-------- PROVIDED MATERIAL

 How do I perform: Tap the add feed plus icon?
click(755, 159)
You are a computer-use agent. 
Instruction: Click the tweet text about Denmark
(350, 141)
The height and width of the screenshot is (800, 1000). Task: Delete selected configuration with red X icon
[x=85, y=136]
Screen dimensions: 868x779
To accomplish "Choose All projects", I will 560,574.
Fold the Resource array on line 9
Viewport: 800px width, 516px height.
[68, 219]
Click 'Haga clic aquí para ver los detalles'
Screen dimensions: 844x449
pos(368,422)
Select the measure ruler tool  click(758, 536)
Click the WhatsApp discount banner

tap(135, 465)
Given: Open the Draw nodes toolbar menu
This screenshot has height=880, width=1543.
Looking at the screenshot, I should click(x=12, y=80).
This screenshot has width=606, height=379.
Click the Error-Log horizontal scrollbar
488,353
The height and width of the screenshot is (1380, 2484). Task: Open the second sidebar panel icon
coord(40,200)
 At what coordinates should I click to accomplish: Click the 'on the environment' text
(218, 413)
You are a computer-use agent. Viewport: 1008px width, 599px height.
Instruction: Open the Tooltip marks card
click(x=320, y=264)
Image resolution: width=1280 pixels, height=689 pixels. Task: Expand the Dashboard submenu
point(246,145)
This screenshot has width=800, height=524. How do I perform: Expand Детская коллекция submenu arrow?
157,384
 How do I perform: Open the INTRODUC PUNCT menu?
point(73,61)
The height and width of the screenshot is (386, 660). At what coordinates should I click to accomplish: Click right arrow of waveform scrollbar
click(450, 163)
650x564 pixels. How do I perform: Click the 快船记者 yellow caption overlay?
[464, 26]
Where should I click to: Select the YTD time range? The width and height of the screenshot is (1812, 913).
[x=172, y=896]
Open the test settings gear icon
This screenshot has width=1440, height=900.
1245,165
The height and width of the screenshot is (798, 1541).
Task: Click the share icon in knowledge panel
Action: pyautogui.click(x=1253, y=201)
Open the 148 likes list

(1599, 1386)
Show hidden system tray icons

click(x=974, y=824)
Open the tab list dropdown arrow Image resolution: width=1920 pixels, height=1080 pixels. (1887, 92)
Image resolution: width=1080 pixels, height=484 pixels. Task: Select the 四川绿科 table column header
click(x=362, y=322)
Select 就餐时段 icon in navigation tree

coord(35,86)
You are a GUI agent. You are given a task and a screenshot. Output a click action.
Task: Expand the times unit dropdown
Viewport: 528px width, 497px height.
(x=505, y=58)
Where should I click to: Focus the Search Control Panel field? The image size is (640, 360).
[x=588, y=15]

----------------

_GIVEN EXERCISE_
Rewrite the rows from the line with "The height and width of the screenshot is (1380, 2484)." up to and including the line with "click(x=320, y=264)", swapping "sidebar" for "toolbar" and leaving everything else unchanged.

_OUTPUT FOR THIS EXERCISE_
The height and width of the screenshot is (1380, 2484). Task: Open the second toolbar panel icon
coord(40,200)
 At what coordinates should I click to accomplish: Click the 'on the environment' text
(218, 413)
You are a computer-use agent. Viewport: 1008px width, 599px height.
Instruction: Open the Tooltip marks card
click(x=320, y=264)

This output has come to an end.